Этим вечером мы все разложили по полочкам: Малер — да, Брамс — да, средние века — в общем, да; джаз — нет (Мирей), джаз — да (Хавьер). Прочее пока не обсуждали, оставалось исследовать Возрождение, барокко, Пьера Булеза, Джона Кейджа (но Мирей: Кейдж — нет, это точно, хотя о нем речь не заходила, и скорее всего Булез-музыкант — нет, а дирижер — да, это большая разница). Три дня спустя мы были на концерте, обедали в старом городе, пришла открытка от Эйлин и письмо от матери Мирей, но мы об этом не говорили, только Брамс и белое вино, которое Брамсу, наверное, понравилось бы: мы были уверены, что Брамс любил белое вино. У гостиницы они с Мирей расстались и чмокнули друг друга в щеку, не так мимолетно, как это бывает, когда целуют в щеку, но все-таки в щеку.
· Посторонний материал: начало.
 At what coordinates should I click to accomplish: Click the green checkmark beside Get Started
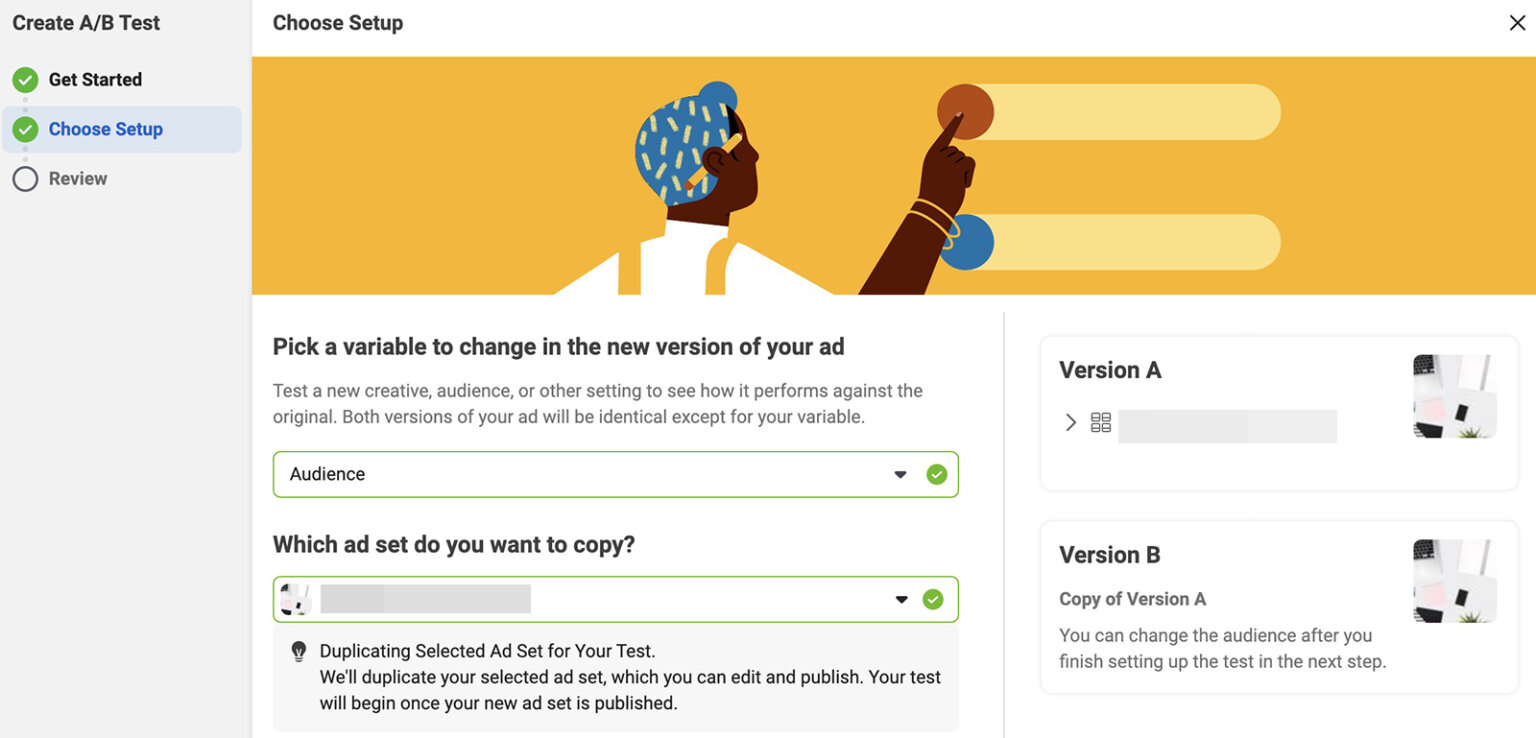pos(25,79)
Тем вечером Хавьер отвечал на открытку Эйлин, а Мирей поливала розы при лунном свете — не из романтизма: она отнюдь не была романтична, ей просто не спалось.

Не хватало еще политики, разве что отдельные, отрывочные реплики, которые и выявляли мало-помалу нашу частичную несхожесть. Может быть, мы просто не хотели об этом говорить, а может быть, и боялись, но за чаем в конторе разгорелся спор: поэт на должности машинистки метал громы и молнии против израильтян, а Габриэла сказала, что они отличные ребята, Мирей же заметила только, что они в своем праве и какого черта, Хавьер на это улыбнулся без всякой иронии и возразил, что точно то же самое можно сказать и о палестинцах. Том высказался за международное урегулирование, голубые каски и прочий антураж, а дальше пили чай и гадали, что-то сулит рабочая неделя. Когда-нибудь мы и об этом серьезно поговорим, а теперь, чтобы исправилось настроение, достаточно взглянуть друг на друга, сказать себе, что скоро концерт Бетховена в Виктория-холле; этот концерт мы обсуждали в хижине, Хавьер принес коньяк и нелепую игрушку — ему почему-то показалось, что она должна страшно понравиться Мирей, но Мирей сочла игрушку дурацкой, хотя и поставила ее на полку, после того как завела и посмотрела из вежливости на ее кривлянья. Тем вечером — Бах, виолончель Ростроповича и свет, который лился понемногу, как коньяк в прозрачные капельки рюмок.